Donald Judd began as a painter before transitioning to work in three dimensions in 1962, and these untitled works—four from 1960 and five from 1961—reflect his experiments with a variety of techniques and possibilities for creating non-illusionistic space in two dimensions. The oil paintings made between 1956 and 1958 feature irregular shapes that are neither strictly organic nor geometric, whereas in the later paintings from 1960 to 1962, Judd makes use of repeating forms, a reduced color palette, found objects, and wax and sand to build up the canvas, plywood, or Masonite surfaces, exploring the potential of the media itself.
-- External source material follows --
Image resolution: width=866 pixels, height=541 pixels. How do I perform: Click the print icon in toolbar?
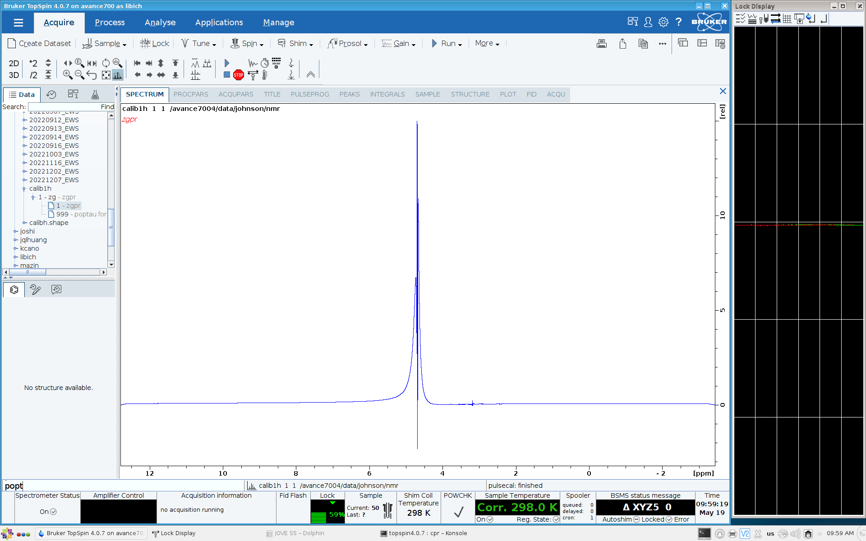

As Judd explained in a 1971 interview with the artist and curator John Coplans, "Two things were going on in the painting: some of the earlier ones were organic and had curved lines; secondly, they were illusionistic to some extent, and I very steadily got tired of both things and tried to get rid of spatial illusionism, but I couldn’t get rid of it. So even in a painting like the red one with the gray stripes, painted in 1961, which is just all surface, there is still a spatial play around the lines." He continues by saying, "one also had the problem that there were at least two things in the painting: the rectangle itself and the thing (image) in the rectangle. . . . But for some reason I just didn’t want to do monochrome paintings."
Rarely seen outside of Judd Foundation spaces in Marfa, Texas, where the artist permanently installed his paintings from the mid-1950s to the early 1960s, Donald Judd: Paintings 1960–1961 marked the first presentation of these works in New York.